*Provided passage*:
'''

Time is “not a constraint anymore. People are willing to put in the time to do it and really get the best experience they can possibly get,” he said. “When we put long itineraries on sale, they sell like hotcakes.”
NCL will launch the first ship in its Prima class this month, the 3,215-passenger Norwegian Prima, while sister ship Norwegian Viva is due out in 2023. The ships feature premium-level upgrades, including new specialty dining, larger outdoor areas and $6 million in artwork.
The ships will feature itineraries of seven to 12 days, with a few five-day voyages sprinkled in. However, NCL is shifting to a longer cruise experience across its fleet, Hamilton said, finding that the seven-day sailing is a sweet spot where customers can knock off as many bucket-list destinations as possible and get the full brand experience.
“What we’re offering is not a mass-market, three-day cruise,” he said. “We’re offering a total vacation package, and the Prima and the Viva are the next logical step to that.”
Travel advisors like the move
Travel advisors applauded the move, also finding that clients are expressing more interest in longer cruises.
“I think it’s a smart thing that [NCL is] doing,” said Karyn Todd, senior vice president of sales and service at Cruise.com. “It’s a recognition that a contemporary cruise line can satisfy premium longings if they do it correctly.”
With the bells and whistles of today’s cruise ships, passengers need more time to experience the vessels, said Henry Dennis, a travel advisor for Frosch in Charlotte, N.C. Longer itineraries also prompt passengers to spend more money onboard, he said.

'''

*What to do*:
**1)** Can you summarize the article about Norwegian Cruise Line's longer itineraries in two sentences?
**2)** Could you carry on the article about Norwegian Cruise Line's longer itineraries, starting after its last sentence?

*Click-target data*:
'''

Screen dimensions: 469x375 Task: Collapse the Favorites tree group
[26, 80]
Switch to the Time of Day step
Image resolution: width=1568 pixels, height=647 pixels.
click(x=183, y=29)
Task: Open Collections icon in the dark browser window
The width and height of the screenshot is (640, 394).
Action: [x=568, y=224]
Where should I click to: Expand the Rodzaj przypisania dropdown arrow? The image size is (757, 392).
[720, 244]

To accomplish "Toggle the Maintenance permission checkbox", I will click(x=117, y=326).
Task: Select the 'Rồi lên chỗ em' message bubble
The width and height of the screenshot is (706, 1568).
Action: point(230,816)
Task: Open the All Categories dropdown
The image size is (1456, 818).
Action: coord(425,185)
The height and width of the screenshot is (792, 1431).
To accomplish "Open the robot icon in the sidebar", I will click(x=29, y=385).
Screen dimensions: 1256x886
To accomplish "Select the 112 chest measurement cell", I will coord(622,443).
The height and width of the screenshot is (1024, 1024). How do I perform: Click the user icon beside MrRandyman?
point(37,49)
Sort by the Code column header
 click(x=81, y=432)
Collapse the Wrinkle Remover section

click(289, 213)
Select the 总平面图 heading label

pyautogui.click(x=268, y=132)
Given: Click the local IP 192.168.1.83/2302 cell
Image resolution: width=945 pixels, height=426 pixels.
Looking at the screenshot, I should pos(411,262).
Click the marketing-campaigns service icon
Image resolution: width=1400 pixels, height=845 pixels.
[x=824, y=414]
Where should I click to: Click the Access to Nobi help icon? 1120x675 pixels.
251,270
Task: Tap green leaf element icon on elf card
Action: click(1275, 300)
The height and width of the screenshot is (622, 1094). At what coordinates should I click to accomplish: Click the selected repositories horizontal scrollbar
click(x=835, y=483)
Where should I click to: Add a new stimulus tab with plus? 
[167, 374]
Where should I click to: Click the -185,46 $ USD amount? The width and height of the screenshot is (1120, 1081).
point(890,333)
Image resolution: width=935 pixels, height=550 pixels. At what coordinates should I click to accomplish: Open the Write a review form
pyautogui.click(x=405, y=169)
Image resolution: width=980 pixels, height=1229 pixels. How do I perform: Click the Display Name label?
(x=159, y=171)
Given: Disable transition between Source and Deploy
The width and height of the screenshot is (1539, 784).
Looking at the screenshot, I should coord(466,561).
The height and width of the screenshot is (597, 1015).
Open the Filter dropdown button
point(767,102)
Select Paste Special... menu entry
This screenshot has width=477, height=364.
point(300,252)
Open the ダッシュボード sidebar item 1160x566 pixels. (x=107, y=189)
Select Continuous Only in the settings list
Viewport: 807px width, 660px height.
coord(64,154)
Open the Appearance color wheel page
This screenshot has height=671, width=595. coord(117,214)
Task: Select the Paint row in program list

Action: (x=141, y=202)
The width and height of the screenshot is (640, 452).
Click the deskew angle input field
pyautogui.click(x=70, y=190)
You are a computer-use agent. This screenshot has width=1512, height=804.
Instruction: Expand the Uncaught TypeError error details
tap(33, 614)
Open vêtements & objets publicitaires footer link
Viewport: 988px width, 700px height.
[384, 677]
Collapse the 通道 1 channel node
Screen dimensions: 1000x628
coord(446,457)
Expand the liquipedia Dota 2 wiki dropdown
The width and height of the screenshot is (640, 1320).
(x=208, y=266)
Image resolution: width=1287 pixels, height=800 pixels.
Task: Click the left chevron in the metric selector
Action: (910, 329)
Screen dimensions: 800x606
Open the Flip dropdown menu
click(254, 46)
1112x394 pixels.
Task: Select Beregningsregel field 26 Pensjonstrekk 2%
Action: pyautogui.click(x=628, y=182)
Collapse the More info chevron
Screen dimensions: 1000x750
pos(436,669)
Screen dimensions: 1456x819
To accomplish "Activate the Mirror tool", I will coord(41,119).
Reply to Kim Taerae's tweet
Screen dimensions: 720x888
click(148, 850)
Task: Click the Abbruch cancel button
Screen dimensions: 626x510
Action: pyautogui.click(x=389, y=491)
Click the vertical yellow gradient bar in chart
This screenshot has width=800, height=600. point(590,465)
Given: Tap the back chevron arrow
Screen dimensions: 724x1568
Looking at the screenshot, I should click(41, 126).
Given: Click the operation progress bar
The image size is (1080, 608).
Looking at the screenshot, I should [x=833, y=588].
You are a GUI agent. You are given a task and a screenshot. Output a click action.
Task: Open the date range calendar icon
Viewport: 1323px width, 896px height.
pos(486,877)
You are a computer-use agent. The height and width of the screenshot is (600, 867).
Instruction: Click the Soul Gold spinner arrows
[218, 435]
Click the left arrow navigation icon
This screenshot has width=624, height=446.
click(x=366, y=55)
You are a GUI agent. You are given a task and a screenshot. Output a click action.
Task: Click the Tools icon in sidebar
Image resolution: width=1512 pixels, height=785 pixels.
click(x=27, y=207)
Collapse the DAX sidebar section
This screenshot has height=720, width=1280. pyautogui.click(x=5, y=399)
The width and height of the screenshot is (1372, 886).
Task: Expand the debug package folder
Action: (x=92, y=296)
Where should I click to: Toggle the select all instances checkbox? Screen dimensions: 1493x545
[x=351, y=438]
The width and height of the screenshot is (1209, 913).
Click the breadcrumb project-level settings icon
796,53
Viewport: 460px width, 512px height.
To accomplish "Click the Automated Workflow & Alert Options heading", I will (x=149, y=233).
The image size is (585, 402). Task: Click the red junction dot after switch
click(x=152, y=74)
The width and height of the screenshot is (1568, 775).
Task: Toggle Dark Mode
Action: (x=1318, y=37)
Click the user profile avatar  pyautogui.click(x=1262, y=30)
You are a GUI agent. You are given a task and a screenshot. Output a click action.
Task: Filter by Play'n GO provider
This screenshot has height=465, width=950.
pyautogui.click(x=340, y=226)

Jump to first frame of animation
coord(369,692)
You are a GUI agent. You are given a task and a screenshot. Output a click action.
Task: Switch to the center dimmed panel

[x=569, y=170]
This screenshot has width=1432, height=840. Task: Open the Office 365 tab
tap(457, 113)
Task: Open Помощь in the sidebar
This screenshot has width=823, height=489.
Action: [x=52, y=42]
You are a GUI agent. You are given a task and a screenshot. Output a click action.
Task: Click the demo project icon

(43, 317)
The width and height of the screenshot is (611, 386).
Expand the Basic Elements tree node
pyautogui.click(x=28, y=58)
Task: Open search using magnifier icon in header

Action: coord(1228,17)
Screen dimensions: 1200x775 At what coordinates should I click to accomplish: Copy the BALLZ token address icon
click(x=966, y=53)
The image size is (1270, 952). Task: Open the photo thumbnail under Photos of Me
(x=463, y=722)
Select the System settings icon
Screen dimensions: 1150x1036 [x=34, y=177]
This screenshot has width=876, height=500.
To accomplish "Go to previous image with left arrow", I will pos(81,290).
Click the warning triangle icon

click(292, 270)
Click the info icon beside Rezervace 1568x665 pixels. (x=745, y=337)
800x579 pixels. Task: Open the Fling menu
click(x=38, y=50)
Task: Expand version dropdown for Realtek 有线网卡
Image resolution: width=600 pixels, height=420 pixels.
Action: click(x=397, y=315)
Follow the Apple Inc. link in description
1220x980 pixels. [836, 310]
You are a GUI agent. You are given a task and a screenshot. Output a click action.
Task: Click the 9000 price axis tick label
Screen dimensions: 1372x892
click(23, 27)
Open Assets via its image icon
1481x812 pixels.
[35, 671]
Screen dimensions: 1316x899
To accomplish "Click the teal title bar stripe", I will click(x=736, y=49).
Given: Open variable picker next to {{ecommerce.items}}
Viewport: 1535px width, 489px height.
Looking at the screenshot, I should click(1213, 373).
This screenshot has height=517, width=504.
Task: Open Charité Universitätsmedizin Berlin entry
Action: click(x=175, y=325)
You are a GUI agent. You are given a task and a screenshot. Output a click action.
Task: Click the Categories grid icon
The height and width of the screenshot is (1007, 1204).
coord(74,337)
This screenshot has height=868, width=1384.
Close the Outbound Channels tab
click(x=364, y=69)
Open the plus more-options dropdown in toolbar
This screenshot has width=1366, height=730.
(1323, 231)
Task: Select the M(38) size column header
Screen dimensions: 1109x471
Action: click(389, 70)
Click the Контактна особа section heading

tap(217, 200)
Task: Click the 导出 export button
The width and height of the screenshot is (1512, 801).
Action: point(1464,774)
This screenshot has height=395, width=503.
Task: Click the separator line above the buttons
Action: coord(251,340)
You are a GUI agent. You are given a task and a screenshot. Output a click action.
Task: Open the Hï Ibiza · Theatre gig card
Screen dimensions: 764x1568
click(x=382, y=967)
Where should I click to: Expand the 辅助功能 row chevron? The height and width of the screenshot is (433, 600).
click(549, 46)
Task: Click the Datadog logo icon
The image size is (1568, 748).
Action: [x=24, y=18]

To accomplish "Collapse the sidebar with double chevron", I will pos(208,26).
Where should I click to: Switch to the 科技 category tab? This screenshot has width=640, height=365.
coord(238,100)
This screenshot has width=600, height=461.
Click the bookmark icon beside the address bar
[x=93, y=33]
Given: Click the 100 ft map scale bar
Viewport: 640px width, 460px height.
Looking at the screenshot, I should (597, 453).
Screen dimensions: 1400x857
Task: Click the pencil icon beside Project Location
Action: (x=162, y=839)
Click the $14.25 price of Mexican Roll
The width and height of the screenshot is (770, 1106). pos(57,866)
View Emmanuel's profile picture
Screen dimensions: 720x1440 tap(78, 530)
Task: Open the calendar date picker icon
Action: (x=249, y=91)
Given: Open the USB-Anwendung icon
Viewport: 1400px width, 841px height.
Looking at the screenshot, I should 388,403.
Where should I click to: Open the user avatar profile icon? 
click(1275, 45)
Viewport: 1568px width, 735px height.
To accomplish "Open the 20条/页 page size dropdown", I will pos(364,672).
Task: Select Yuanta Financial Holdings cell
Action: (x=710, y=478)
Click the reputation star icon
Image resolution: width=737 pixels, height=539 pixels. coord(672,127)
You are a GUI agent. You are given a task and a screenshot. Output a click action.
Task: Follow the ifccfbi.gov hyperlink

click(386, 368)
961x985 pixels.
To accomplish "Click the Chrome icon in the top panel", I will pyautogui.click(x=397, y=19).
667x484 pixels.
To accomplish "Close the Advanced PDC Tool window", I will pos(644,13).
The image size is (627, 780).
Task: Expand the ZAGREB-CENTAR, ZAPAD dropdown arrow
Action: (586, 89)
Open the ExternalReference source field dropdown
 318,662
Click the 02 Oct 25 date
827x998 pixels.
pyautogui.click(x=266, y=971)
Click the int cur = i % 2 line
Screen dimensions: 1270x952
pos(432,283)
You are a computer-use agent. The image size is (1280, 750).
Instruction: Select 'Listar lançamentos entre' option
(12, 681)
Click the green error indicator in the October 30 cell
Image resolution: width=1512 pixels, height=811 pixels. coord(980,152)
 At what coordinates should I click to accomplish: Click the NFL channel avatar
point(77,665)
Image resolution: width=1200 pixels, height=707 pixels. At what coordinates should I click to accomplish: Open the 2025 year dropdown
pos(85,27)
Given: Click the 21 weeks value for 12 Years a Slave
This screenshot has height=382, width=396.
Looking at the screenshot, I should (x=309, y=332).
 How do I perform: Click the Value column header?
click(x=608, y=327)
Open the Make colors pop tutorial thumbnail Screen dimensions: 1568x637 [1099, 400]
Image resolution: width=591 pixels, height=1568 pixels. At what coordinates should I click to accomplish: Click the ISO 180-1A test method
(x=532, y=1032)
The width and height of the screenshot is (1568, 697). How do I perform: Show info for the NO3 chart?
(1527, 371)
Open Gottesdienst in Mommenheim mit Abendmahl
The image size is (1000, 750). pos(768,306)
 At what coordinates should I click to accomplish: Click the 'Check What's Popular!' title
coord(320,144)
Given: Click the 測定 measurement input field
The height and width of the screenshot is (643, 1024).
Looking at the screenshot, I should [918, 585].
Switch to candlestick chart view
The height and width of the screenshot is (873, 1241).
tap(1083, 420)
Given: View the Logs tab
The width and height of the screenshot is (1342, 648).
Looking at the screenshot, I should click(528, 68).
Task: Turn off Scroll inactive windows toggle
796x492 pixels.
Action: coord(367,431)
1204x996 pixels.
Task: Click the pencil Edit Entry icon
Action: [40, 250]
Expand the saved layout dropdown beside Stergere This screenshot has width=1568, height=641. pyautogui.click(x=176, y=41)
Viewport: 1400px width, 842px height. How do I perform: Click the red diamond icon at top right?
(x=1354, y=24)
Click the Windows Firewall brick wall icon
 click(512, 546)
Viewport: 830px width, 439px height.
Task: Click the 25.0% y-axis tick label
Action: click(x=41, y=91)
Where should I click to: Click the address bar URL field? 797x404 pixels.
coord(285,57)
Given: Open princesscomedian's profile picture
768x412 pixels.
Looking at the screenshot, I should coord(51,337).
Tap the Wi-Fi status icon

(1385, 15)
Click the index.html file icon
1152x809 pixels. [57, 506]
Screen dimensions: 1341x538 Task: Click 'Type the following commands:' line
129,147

'''

*Answers in order*:
**1)** NCL is launching the Norwegian Prima this month and the Norwegian Viva in 2023, both with premium upgrades and itineraries mostly of seven to 12 days, and Hamilton says the line is shifting its whole fleet toward longer cruises because customers are willing to put in the time and long itineraries sell like hotcakes. Travel advisors applaud the move, reporting more client interest in longer cruises and noting that longer sailings give passengers time to experience today's ships and prompt them to spend more money onboard.

**2)**
“You have to balance the length of the itinerary with the reality of how long your target market can be gone on vacation,” he said. Passengers on mass-market cruise lines tend to have less time to travel and may have children or other obligations that limit their ability to be gone for 10 or more days, he added.
“I think nine days is about the most you can go for a mass-market itinerary,” Dennis said. “That would be the full five-day work week and then the two two-day weekends on either side.”
When deciding where to send the Prima and the Viva and for how long, Hamilton points to the emerging trends of where people want to go. Norway and Iceland are trending, he said, “so we went with that.” The Prima will sail eight-, nine-, 10- and 11-day cruises there in 2023 and 2024.
The line added high-demand destinations like the Mediterranean, Croatia and the Greek islands to the Viva’s plans with eight-, nine- and 10-day itineraries, largely in the summer of 2024.
It also wove in its “bread-and-butter” sailings, including the Caribbean, said Hamilton. The Prima will sail five-, seven-, nine-, 11- and 12-day itineraries in the Caribbean and Bermuda, and the Viva will sail seven- and nine-day Caribbean itineraries out of San Juan.